- The problem:
Every record that follows must be returned word for word.

Stored items:
++++++

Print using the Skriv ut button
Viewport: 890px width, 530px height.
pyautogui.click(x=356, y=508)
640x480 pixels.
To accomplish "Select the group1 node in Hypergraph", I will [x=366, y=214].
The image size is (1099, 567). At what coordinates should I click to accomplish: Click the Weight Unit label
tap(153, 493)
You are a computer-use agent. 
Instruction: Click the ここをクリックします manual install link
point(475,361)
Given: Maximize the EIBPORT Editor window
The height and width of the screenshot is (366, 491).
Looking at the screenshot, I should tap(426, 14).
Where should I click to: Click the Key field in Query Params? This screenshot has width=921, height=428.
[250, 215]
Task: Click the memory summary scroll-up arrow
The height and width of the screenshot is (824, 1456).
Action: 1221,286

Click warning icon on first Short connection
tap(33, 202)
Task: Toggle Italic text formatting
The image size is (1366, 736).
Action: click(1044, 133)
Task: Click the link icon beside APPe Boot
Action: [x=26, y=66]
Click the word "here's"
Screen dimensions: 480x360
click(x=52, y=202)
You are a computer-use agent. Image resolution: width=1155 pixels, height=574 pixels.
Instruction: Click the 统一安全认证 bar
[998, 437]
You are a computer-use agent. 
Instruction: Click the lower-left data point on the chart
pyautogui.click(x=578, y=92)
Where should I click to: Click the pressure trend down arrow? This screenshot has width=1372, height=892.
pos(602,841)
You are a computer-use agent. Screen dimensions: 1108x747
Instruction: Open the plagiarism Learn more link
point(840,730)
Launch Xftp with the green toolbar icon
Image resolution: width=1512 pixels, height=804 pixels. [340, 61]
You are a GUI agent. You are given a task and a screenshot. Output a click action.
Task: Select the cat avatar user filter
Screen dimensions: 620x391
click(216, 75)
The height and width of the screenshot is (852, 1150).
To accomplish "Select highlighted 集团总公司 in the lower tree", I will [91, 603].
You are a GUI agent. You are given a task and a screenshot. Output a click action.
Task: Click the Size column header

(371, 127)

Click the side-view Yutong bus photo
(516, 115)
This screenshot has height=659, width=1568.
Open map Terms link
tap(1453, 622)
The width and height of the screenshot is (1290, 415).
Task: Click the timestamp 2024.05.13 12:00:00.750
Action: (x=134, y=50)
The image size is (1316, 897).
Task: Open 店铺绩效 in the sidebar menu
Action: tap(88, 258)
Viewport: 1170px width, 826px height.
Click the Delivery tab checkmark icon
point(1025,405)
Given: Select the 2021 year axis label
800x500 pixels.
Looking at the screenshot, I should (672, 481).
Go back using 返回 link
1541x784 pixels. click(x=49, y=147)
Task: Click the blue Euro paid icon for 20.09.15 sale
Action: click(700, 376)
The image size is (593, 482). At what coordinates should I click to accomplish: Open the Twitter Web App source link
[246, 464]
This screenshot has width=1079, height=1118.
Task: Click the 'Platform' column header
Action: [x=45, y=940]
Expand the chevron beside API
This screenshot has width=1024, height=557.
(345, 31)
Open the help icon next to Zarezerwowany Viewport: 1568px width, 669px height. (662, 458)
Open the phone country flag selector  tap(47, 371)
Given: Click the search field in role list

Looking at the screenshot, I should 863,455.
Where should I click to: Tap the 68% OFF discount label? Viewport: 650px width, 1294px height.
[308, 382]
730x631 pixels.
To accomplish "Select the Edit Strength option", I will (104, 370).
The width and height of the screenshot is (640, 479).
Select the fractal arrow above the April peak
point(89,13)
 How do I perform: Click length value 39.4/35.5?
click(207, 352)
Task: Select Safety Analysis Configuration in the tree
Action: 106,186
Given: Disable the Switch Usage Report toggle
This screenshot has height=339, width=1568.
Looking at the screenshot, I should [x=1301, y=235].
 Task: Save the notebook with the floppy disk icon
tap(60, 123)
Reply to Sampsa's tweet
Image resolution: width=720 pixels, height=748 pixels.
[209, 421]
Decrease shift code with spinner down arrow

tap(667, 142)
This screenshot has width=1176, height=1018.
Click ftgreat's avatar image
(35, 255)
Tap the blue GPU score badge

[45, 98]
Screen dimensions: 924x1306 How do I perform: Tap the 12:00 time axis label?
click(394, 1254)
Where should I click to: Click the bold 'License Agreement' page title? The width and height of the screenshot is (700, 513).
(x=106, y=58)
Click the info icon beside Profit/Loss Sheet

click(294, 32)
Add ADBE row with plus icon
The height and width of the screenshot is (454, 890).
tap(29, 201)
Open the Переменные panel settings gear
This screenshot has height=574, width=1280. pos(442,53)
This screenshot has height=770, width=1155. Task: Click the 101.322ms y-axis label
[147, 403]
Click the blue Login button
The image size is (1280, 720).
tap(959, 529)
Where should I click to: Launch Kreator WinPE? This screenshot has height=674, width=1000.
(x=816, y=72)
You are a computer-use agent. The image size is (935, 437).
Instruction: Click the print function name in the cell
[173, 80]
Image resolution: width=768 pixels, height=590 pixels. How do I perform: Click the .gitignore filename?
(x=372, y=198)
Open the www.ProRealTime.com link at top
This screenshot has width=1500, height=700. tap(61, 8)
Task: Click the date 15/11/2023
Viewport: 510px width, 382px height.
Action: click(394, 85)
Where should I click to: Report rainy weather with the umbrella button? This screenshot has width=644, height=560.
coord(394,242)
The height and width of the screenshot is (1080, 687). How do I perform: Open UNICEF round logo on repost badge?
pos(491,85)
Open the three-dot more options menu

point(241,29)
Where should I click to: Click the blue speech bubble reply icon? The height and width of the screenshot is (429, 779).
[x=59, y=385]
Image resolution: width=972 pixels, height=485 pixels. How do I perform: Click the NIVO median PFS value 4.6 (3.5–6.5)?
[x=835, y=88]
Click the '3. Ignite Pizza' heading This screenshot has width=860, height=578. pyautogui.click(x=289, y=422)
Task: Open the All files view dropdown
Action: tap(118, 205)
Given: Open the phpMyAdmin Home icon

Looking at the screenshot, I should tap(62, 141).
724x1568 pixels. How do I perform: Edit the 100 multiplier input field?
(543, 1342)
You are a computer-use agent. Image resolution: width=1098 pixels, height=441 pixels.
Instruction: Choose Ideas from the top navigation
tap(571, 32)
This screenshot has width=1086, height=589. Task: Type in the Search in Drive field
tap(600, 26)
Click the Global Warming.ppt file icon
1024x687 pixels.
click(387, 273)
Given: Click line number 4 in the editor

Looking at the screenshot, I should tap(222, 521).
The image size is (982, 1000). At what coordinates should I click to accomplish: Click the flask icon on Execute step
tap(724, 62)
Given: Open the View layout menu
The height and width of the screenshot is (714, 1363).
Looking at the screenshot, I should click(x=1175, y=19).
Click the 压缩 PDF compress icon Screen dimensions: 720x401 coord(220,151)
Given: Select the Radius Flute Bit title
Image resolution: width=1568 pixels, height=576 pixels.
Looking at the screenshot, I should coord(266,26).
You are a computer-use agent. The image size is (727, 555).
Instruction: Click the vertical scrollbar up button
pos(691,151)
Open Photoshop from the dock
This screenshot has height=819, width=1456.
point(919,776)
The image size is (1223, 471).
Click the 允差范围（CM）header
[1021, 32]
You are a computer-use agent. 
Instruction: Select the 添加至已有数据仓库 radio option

++++++

- Solution:
Print using the Skriv ut button
Viewport: 890px width, 530px height.
pyautogui.click(x=356, y=508)
640x480 pixels.
To accomplish "Select the group1 node in Hypergraph", I will [x=366, y=214].
The image size is (1099, 567). At what coordinates should I click to accomplish: Click the Weight Unit label
tap(153, 493)
You are a computer-use agent. 
Instruction: Click the ここをクリックします manual install link
point(475,361)
Given: Maximize the EIBPORT Editor window
The height and width of the screenshot is (366, 491).
Looking at the screenshot, I should tap(426, 14).
Where should I click to: Click the Key field in Query Params? This screenshot has width=921, height=428.
[250, 215]
Task: Click the memory summary scroll-up arrow
The height and width of the screenshot is (824, 1456).
Action: 1221,286

Click warning icon on first Short connection
tap(33, 202)
Task: Toggle Italic text formatting
The image size is (1366, 736).
Action: click(1044, 133)
Task: Click the link icon beside APPe Boot
Action: [x=26, y=66]
Click the word "here's"
Screen dimensions: 480x360
click(x=52, y=202)
You are a computer-use agent. Image resolution: width=1155 pixels, height=574 pixels.
Instruction: Click the 统一安全认证 bar
[998, 437]
You are a computer-use agent. 
Instruction: Click the lower-left data point on the chart
pyautogui.click(x=578, y=92)
Where should I click to: Click the pressure trend down arrow? This screenshot has width=1372, height=892.
pos(602,841)
You are a computer-use agent. Screen dimensions: 1108x747
Instruction: Open the plagiarism Learn more link
point(840,730)
Launch Xftp with the green toolbar icon
Image resolution: width=1512 pixels, height=804 pixels. [340, 61]
You are a GUI agent. You are given a task and a screenshot. Output a click action.
Task: Select the cat avatar user filter
Screen dimensions: 620x391
click(216, 75)
The height and width of the screenshot is (852, 1150).
To accomplish "Select highlighted 集团总公司 in the lower tree", I will [91, 603].
You are a GUI agent. You are given a task and a screenshot. Output a click action.
Task: Click the Size column header

(371, 127)

Click the side-view Yutong bus photo
(516, 115)
This screenshot has height=659, width=1568.
Open map Terms link
tap(1453, 622)
The width and height of the screenshot is (1290, 415).
Task: Click the timestamp 2024.05.13 12:00:00.750
Action: (x=134, y=50)
The image size is (1316, 897).
Task: Open 店铺绩效 in the sidebar menu
Action: tap(88, 258)
Viewport: 1170px width, 826px height.
Click the Delivery tab checkmark icon
point(1025,405)
Given: Select the 2021 year axis label
800x500 pixels.
Looking at the screenshot, I should (672, 481).
Go back using 返回 link
1541x784 pixels. click(x=49, y=147)
Task: Click the blue Euro paid icon for 20.09.15 sale
Action: click(700, 376)
The image size is (593, 482). At what coordinates should I click to accomplish: Open the Twitter Web App source link
[246, 464]
This screenshot has width=1079, height=1118.
Task: Click the 'Platform' column header
Action: [x=45, y=940]
Expand the chevron beside API
This screenshot has width=1024, height=557.
(345, 31)
Open the help icon next to Zarezerwowany Viewport: 1568px width, 669px height. (662, 458)
Open the phone country flag selector  tap(47, 371)
Given: Click the search field in role list

Looking at the screenshot, I should 863,455.
Where should I click to: Tap the 68% OFF discount label? Viewport: 650px width, 1294px height.
[308, 382]
730x631 pixels.
To accomplish "Select the Edit Strength option", I will (104, 370).
The width and height of the screenshot is (640, 479).
Select the fractal arrow above the April peak
point(89,13)
 How do I perform: Click length value 39.4/35.5?
click(207, 352)
Task: Select Safety Analysis Configuration in the tree
Action: 106,186
Given: Disable the Switch Usage Report toggle
This screenshot has height=339, width=1568.
Looking at the screenshot, I should [x=1301, y=235].
 Task: Save the notebook with the floppy disk icon
tap(60, 123)
Reply to Sampsa's tweet
Image resolution: width=720 pixels, height=748 pixels.
[209, 421]
Decrease shift code with spinner down arrow

tap(667, 142)
This screenshot has width=1176, height=1018.
Click ftgreat's avatar image
(35, 255)
Tap the blue GPU score badge

[45, 98]
Screen dimensions: 924x1306 How do I perform: Tap the 12:00 time axis label?
click(394, 1254)
Where should I click to: Click the bold 'License Agreement' page title? The width and height of the screenshot is (700, 513).
(x=106, y=58)
Click the info icon beside Profit/Loss Sheet

click(294, 32)
Add ADBE row with plus icon
The height and width of the screenshot is (454, 890).
tap(29, 201)
Open the Переменные panel settings gear
This screenshot has height=574, width=1280. pos(442,53)
This screenshot has height=770, width=1155. Task: Click the 101.322ms y-axis label
[147, 403]
Click the blue Login button
The image size is (1280, 720).
tap(959, 529)
Where should I click to: Launch Kreator WinPE? This screenshot has height=674, width=1000.
(x=816, y=72)
You are a computer-use agent. The image size is (935, 437).
Instruction: Click the print function name in the cell
[173, 80]
Image resolution: width=768 pixels, height=590 pixels. How do I perform: Click the .gitignore filename?
(x=372, y=198)
Open the www.ProRealTime.com link at top
This screenshot has width=1500, height=700. tap(61, 8)
Task: Click the date 15/11/2023
Viewport: 510px width, 382px height.
Action: click(394, 85)
Where should I click to: Report rainy weather with the umbrella button? This screenshot has width=644, height=560.
coord(394,242)
The height and width of the screenshot is (1080, 687). How do I perform: Open UNICEF round logo on repost badge?
pos(491,85)
Open the three-dot more options menu

point(241,29)
Where should I click to: Click the blue speech bubble reply icon? The height and width of the screenshot is (429, 779).
[x=59, y=385]
Image resolution: width=972 pixels, height=485 pixels. How do I perform: Click the NIVO median PFS value 4.6 (3.5–6.5)?
[x=835, y=88]
Click the '3. Ignite Pizza' heading This screenshot has width=860, height=578. pyautogui.click(x=289, y=422)
Task: Open the All files view dropdown
Action: tap(118, 205)
Given: Open the phpMyAdmin Home icon

Looking at the screenshot, I should tap(62, 141).
724x1568 pixels. How do I perform: Edit the 100 multiplier input field?
(543, 1342)
You are a computer-use agent. Image resolution: width=1098 pixels, height=441 pixels.
Instruction: Choose Ideas from the top navigation
tap(571, 32)
This screenshot has width=1086, height=589. Task: Type in the Search in Drive field
tap(600, 26)
Click the Global Warming.ppt file icon
1024x687 pixels.
click(387, 273)
Given: Click line number 4 in the editor

Looking at the screenshot, I should tap(222, 521).
The image size is (982, 1000). At what coordinates should I click to accomplish: Click the flask icon on Execute step
tap(724, 62)
Given: Open the View layout menu
The height and width of the screenshot is (714, 1363).
Looking at the screenshot, I should click(x=1175, y=19).
Click the 压缩 PDF compress icon Screen dimensions: 720x401 coord(220,151)
Given: Select the Radius Flute Bit title
Image resolution: width=1568 pixels, height=576 pixels.
Looking at the screenshot, I should coord(266,26).
You are a computer-use agent. The image size is (727, 555).
Instruction: Click the vertical scrollbar up button
pos(691,151)
Open Photoshop from the dock
This screenshot has height=819, width=1456.
point(919,776)
The image size is (1223, 471).
Click the 允差范围（CM）header
[1021, 32]
You are a computer-use agent. 
Instruction: Select the 添加至已有数据仓库 radio option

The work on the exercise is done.